All analyses were performed using Python (version 3.10.9; Python Software Foundation), TensorFlow-GPU (version 2.10.0; Google), and R (version 4.3.1; R Foundation for Statistical Computing).

Ethical Consideration

This study adhered to the Declaration of Helsinki guidelines and was approved by the institutional review board of Severance Hospital (4-2023-0679). Owing to its retrospective design, the requirement for individual patient consent was waived by the institutional review board. In addition, we adhered to the Guidelines for Developing and Reporting Machine Learning Predictive Models in Biomedical Research: A Multidisciplinary View [23] throughout our study.

Baseline Characteristics

The baseline characteristics of the patients from both hospitals are summarized in Table 1. The proportion of male patients was slightly higher at Severance Hospital (2718/4492, 60.51%) than at Yongin Severance Hospital (178/299, 59.53%), although the difference was not statistically significant (P=.91). In addition, the average ages of patients at Severance Hospital and Yongin Severance Hospital were 65 (SD 18.95) years and 66.14 (SD 18.84) years, respectively. This difference in age distribution was not statistically significant (P=.22). However, there were significant differences in the prevalence of certain conditions. Chronic obstructive pulmonary disease was more prevalent in the Yongin Severance Hospital group (89/299, 29.77%) than in the Severance Hospital group (914/4492, 20.34%), with a P value of <.001.
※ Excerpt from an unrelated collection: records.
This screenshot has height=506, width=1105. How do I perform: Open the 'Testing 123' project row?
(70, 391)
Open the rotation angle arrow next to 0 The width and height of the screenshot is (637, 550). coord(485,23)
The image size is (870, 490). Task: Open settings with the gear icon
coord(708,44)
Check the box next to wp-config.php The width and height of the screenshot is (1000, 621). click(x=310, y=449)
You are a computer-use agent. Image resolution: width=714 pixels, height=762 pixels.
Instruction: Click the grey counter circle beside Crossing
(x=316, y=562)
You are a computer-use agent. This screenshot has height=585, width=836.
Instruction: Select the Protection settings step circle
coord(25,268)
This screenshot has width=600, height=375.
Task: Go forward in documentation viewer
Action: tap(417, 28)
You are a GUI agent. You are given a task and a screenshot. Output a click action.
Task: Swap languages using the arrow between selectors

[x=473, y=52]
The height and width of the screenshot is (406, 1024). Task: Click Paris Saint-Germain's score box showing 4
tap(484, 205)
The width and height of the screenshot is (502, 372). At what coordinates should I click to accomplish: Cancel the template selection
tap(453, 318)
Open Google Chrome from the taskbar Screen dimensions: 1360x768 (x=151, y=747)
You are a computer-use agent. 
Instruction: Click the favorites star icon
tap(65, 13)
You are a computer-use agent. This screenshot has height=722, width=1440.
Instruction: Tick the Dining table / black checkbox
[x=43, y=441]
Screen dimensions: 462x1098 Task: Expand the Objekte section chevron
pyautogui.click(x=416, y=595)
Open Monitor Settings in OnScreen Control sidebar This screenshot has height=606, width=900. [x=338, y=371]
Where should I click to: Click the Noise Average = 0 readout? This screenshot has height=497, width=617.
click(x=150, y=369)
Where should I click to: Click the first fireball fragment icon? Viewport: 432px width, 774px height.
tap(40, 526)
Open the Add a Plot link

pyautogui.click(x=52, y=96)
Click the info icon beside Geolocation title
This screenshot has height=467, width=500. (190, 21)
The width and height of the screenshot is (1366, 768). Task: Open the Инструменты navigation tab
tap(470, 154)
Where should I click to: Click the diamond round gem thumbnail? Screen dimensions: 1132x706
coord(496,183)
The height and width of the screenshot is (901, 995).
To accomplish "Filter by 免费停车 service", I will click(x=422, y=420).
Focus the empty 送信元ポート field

Similarly, the prevalence of lung cancer and all cancer types was significantly higher in the Severance Hospital group (lung cancer: 255/4492, 5.68%; all cancers: 1200/4492, 26.71%) than in the Yongin Severance Hospital group (lung cancer: 4/299, 1.34%; all cancers: 28/299, 9.36%), both with P values of <.001. Other conditions such as drug-induced interstitial lung disease, connective tissue diseases, end-stage renal disease, and diabetes showed no statistically significant differences between the 2 groups (all P>.05). In addition, the prevalence of leukemia and pulmonary edema was similar between the 2 groups (leukemia: Severance Hospital 73/4492, 1.63%; Yongin Severance Hospital 6/299, 2%; pulmonary edema: Severance Hospital 78/4492, 1.74%; Yongin Severance Hospital 4/299, 1.34%), with P values of .78. Overall, these findings suggest that although there were some statistically significant differences in the prevalence of certain conditions between the patients from the 2 hospitals, other baseline characteristics such as sex, age, and the prevalence of several other conditions were similar.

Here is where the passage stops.